§ **Exercise description**
Output only how many lines below contain "agent".
#### Supplied entries ####
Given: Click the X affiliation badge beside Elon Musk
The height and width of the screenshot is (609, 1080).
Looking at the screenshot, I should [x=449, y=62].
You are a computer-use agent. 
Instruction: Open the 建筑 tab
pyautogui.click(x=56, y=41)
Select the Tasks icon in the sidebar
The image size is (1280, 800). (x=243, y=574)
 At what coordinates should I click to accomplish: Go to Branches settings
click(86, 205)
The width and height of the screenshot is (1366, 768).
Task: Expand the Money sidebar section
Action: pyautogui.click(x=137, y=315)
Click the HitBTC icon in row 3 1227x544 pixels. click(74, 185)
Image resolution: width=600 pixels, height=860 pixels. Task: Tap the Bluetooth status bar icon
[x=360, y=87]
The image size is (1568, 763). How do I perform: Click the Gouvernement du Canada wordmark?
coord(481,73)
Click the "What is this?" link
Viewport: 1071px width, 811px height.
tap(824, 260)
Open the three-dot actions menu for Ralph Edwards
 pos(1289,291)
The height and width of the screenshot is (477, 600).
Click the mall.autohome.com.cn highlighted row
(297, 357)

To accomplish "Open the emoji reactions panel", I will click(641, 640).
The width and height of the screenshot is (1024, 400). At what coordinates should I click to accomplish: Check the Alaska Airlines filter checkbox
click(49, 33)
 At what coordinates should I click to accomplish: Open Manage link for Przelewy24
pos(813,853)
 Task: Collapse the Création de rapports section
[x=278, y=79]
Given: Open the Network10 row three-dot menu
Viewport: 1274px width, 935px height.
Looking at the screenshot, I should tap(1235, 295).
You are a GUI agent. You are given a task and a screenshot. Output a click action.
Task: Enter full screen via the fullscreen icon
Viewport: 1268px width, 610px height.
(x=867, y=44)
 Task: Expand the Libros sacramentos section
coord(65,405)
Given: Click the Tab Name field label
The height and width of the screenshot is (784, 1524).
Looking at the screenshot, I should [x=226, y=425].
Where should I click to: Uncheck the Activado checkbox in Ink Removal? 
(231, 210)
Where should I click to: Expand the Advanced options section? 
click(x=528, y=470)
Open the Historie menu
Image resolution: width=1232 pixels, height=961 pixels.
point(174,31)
####
§ **Task solution**
2